Si tratta di una storia rubata. Mi piace ascoltare le storie degli altri, appuntarle e poi farle mie, attribuendo loro un nuovo significato. Il vuoto nasce da un episodio avvenuto a Srebrenica, una conversazione tra una mia cara amica e un signore anziano. Discorrevano della guerra, di come si fosse impressa sul loro vissuto. Si chiedevano se esistesse una quantità massima di dolore che si potesse provare nell’arco di una vita. Entrambi si resero conto, nonostante l’enorme divario di anni che li separava, che il dolore li aveva portati fino a questo limite invalicabile, li aveva resi coetanei, avvicinando le loro percezioni degli eventi, dell’esistenza, della fragilità e della forza.

Su Una scia di polvere sembra invece ammiccare a De André. Qual è il tuo rapporto con la tradizione cantautorale italiana? E, nell’attuale panorama musicale internazionale, quali sono i tuoi gruppi o songwriter preferiti?

Sulla contemporaneità vado in difficoltà. Di sicuro credo a ciò che sosteneva Cioran, che ogni contemporaneo sia odioso e che non ci rassegneremo mai alla supremazia di un vivo, ma solamente a quella di un morto. Personalmente, sono inciampato nel cantautorato con Mare morto. Per la prima volta sono stato catalogato nel reparto “cantautori italiani contemporanei”. E non è stata neppure una brutta sensazione. Però continuo a pensare di non essere un cantautore, di non esserlo intimamente. Certo, De André o Nick Drake fanno parte della mia storia, così come i Neubauten e la scena trip-hop, però i gruppi che mi hanno più influenzato negli ultimi anni hanno poco a che vedere con quello che faccio. Citerei i Mostar Sevdah Reunion, Šaban Bajramović e Ljiljana Buttler, e poi El Camarón de la Isla, Enrique Morente e Diego “El Cigala”. Tutto questo sembra buffo, ma questi sono i miei ascolti più frequenti. Se vuoi un contemporaneo, ti consiglio Giacomo Toni. Ha un lirismo innato. Forse non lo sa neppure lui.

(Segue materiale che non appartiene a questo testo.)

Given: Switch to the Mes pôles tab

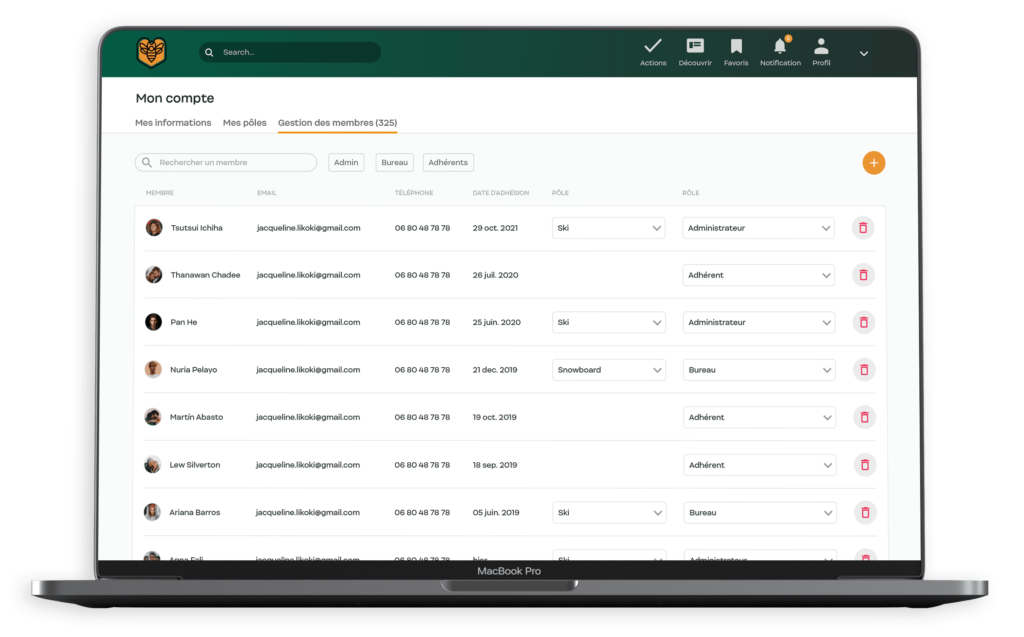Looking at the screenshot, I should pyautogui.click(x=245, y=123).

E questo è un bene.

Carosello I è il pezzo forse più sorprendente della raccolta, uno strumentale tra beat drum’n’bass e synth stranianti, emblematico della fascinazione per l’elettronica che caratterizza il disco…

Beh, io ho sempre ascoltato musica elettronica, però questa non era mai entrata nella mia scrittura. L’incontro con Francobeat mi ha aperto nuovi orizzonti, anche perché non avrei accettato di fare elettronica partendo da un computer. Non volevo mettere delle basi e fingere di suonare. Volevo che i suoni mantenessero la propria vitalità, una componente di imprevedibilità che è propria della musica come della vita. Carosello I fa parte di una delle sessioni libere che abbiamo registrato in studio. Assomiglia molto nell’approccio a quello che facciamo dal vivo, al campionamento in diretta, all’interazione fisica che si concretizza in un attimo particolare, e che non è riproducibile perché non codificata. Lo trovo liberatorio.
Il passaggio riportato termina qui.